Spatial information search: A research agenda

Our special issue on Spatial Approaches to Information Search appeared in Spatial Cognition & Computation. This special issue is the result of the Specialist Meeting on Spatial Search in Santa Barbara, and provides ideas for a research agenda for GIScience / spatial data science.


Abstract: Searching for information is a ubiquitous activity, performed in a variety of contexts and supported by rapidly evolving technologies. As a process, information search often has a spatial aspect: spatial metaphors help users refer to abstract contents, and geo-referenced information grounds entities in physical space. Although information search is a major research topic in computer science, GIScience and cognitive psychology, this intrinsic spatiality has not received enough attention. This article reviews research opportunities at the crossroad of three research strands, which are (1) computational, (2) geospatial, and (3) cognitive.

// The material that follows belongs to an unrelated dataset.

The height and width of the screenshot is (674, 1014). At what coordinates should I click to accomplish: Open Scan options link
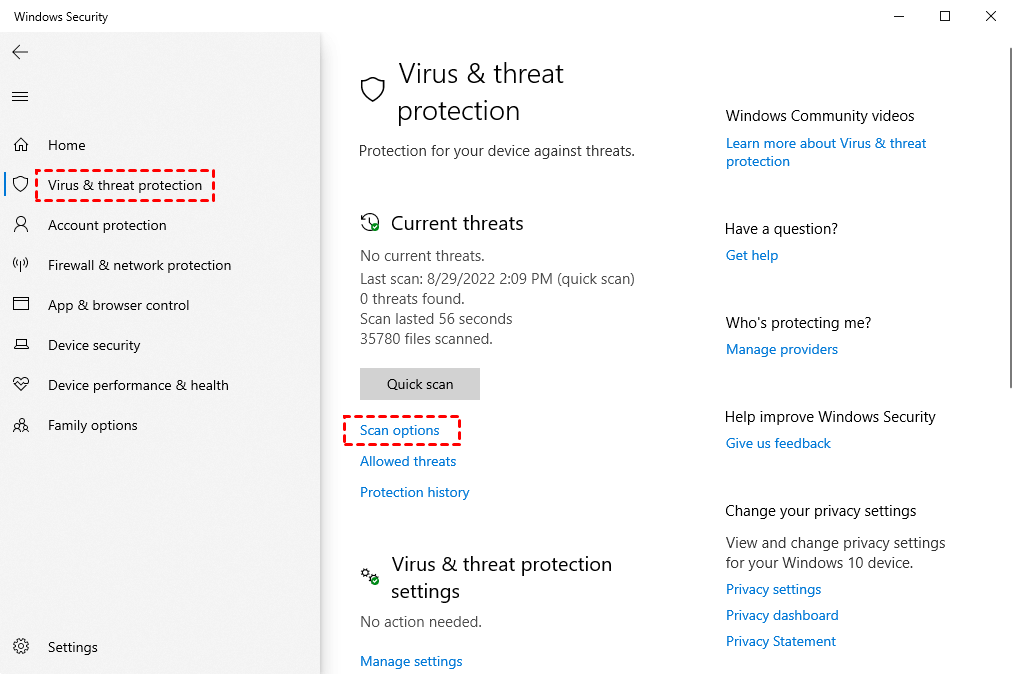400,431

Research agenda: The interdisciplinary discussions at the Specialist Meeting in Santa Barbara (Ballatore et al, 2015) have identified a number of promising research themes and questions on information search at the intersection of the computational, geospatial and cognitive strands. Hoping to stimulate further interest beyond this special issue, we summarize them here.

Spaces and places. The humanistic notion of place is multi-faceted and complex, and yet we cannot easily search for places beyond very few and simplistic thematic dimensions (e.g., “cities with more than a million inhabitants”). Better “platial” models are needed to include the notion of place into geographic information systems, which are traditionally (and successfully) built on topological spaces. The challenges to place computing include the ad hoc, subjective, and mutable nature of place. To a large extent, the information retrieval community still ignores space and place, and more efforts from GIScience are needed to make these perspectives more central to research on information search. In particular, articulating and working on specific problems of place-based search appears to be an opportunity for collaboration.

Visualization of big spatial data. To provide better organization of knowledge beyond lists of ranked documents and traditional pins-on-maps visualizations, new visualization methods are needed. From a cognitive perspective, knowledge about mental representations of geographic and abstract spaces is essential to devise more effective approaches to exploring, summarizing, and uncovering meaningful patterns in large datasets. This challenge can benefit from developments in database technology, such as non-relational, column, and array database management systems in addition to research on how humans represent and search both physical and information spaces.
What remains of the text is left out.